Microstructure and molecular mechanism of chromium retention to schwertmannite in acidic sulfate environments

Abstract

Schwertmannite affects the immobilization of chromium in acidic environment, yet the precise mechanism underlying chromium retention remains obscure and poorly understood. This study systematically examines incorporation behavior of Cr(VI) into schwertmannite which may be an important Cr host phase in acidic iron and sulfate rich environments.
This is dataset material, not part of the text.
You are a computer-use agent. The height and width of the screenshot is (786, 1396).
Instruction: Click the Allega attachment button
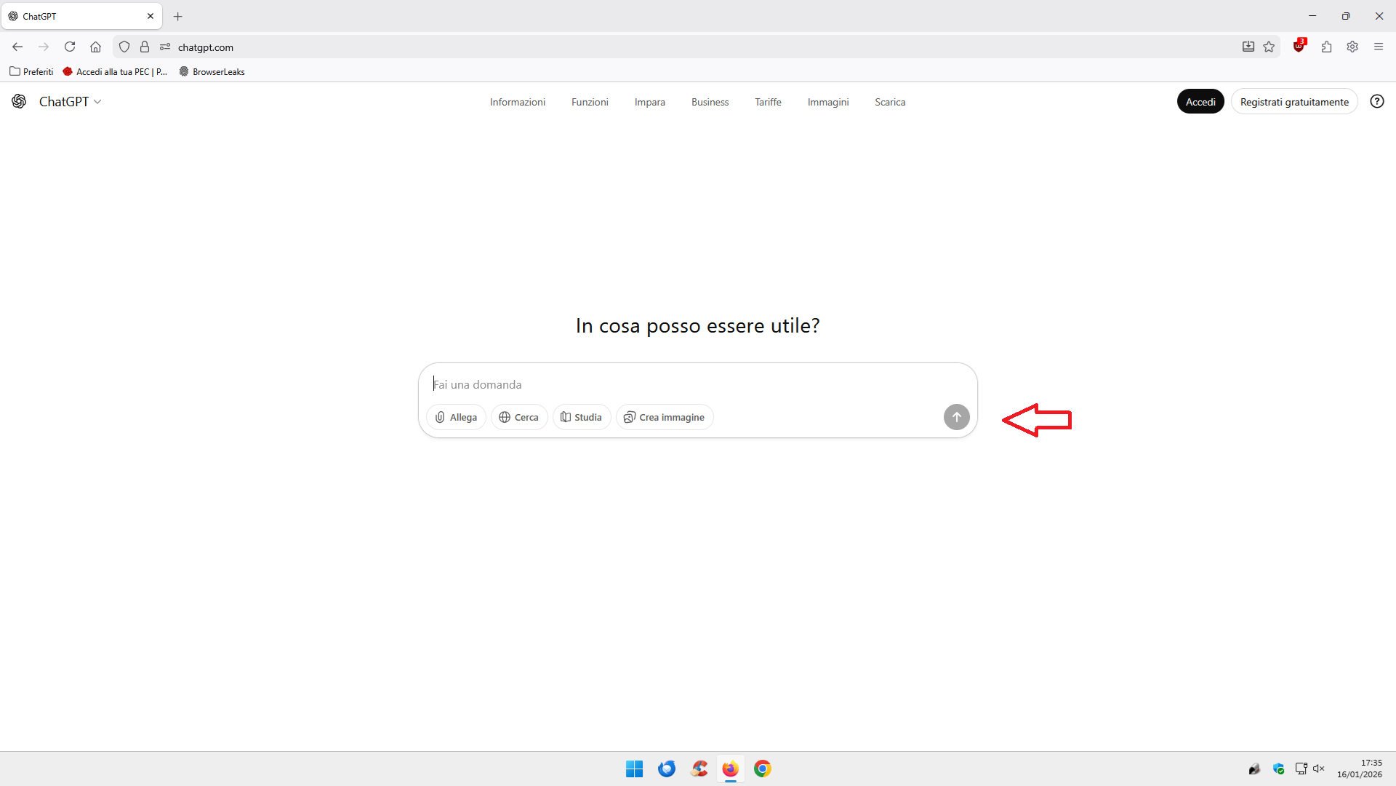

Through controlled synthesis of schwertmannite with varying Cr/Fe ratios (0.002–0.2), we employed a comprehensive analytical approach combining acidic ammonium oxalate (AAO) dissolution kinetics, SEM-EDS-Mapping, FTIR, XRD and the high-resolution XPS to provide detailed information regarding the Cr incorporation mechanisms. Long-term (31-day) incubation experiments were conducted to assess the impact of Cr incorporation on schwertmannite formation and the behavior of S and Cr during mineral phase transformation. It is found that moderate Cr incorporation (Cr/Fe ≤ 0.05) significantly enhances schwertmannite stability, following the order of SCH-Cr-0.05 > SCH-Cr-0.01 > SCH-Cr-0.002 > SCH, while effectively retarding Cr release. However, structural collapse and decreased stability occur when the Cr/Fe ratio exceeds 0.05. The outer-sphere bounded sulfate decreases from 52.2 % to 48.6 % and 41.4 % in SCH, SCH-Cr-0.01 and SCH-Cr-0.1, respectively. Two distinct incorporation pathways of Cr substitution for SO₄ and Cr substitution for Fe were deduced by extended X-ray absorption fine structure (EXAFS) spectroscopy and density functional theory (DFT) calculations. These insights implies that Cr-incorporated schwertmannite could serve as a viable, long-duration sequestration site for Cr in acid mine drainage (AMD) environments.